** start Exercise material **

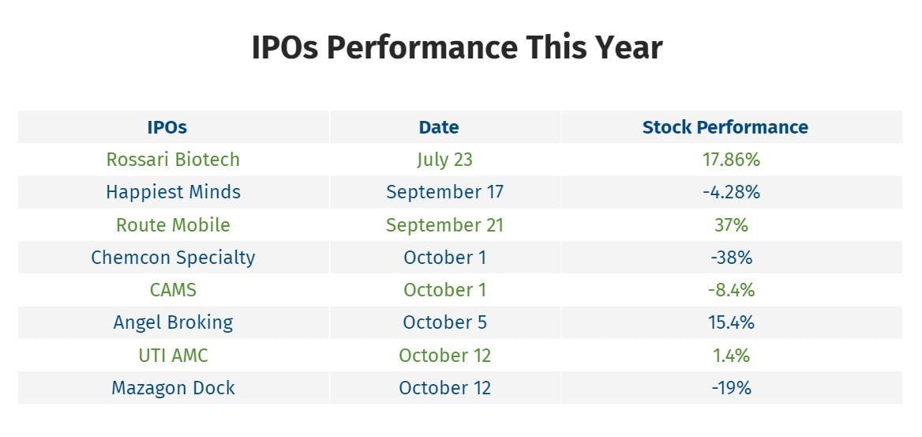Click the Mazagon Dock entry
Viewport: 922px width, 437px height.
173,388
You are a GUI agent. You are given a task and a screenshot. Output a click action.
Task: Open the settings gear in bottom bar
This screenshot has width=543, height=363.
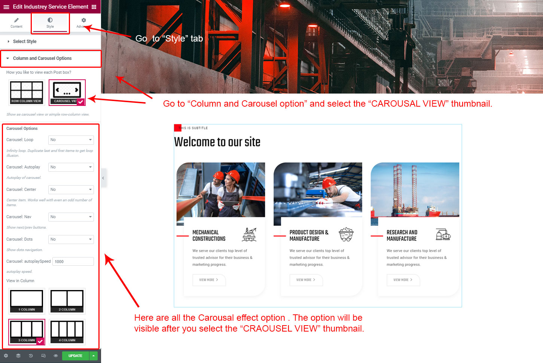pos(6,356)
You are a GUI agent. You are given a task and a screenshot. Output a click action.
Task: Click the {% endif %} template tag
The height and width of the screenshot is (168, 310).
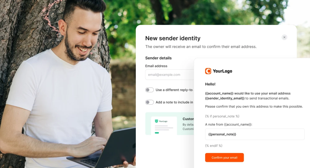(214, 146)
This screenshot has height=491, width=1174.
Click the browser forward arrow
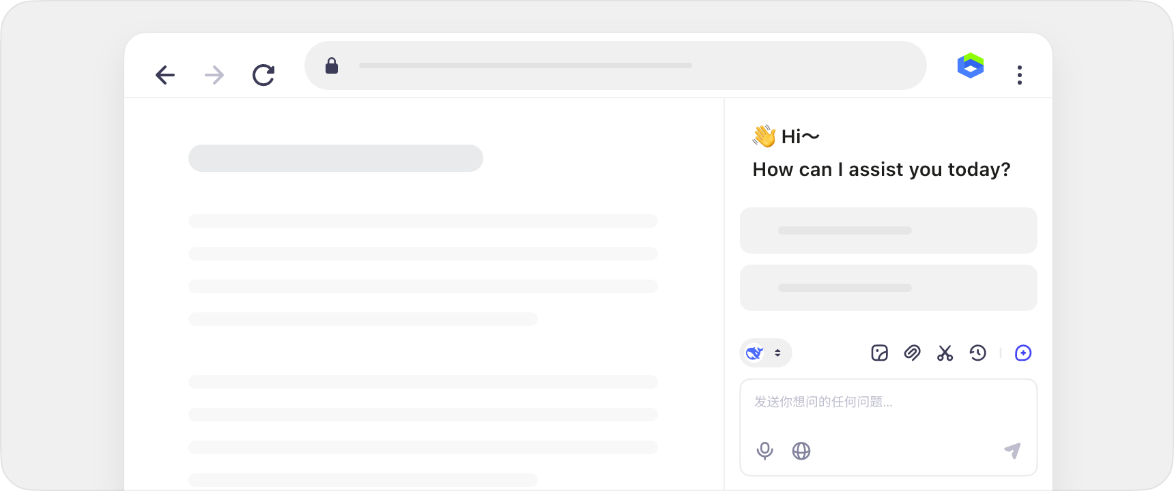(x=214, y=75)
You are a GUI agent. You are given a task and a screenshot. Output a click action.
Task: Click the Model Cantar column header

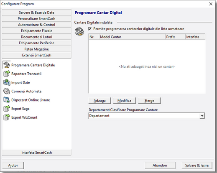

** end Exercise material **

[Request] Extract the lines above word for word, omitting the pictures.

[Right answer]
Click the Mazagon Dock entry
Viewport: 922px width, 437px height.
173,388
You are a GUI agent. You are given a task and a screenshot. Output a click action.
Task: Open the settings gear in bottom bar
This screenshot has width=543, height=363.
pos(6,356)
You are a GUI agent. You are given a task and a screenshot. Output a click action.
Task: Click the {% endif %} template tag
The height and width of the screenshot is (168, 310).
(214, 146)
This screenshot has height=491, width=1174.
Click the browser forward arrow
(x=214, y=75)
You are a GUI agent. You are given a task and a screenshot. Output a click action.
Task: Click the Model Cantar column header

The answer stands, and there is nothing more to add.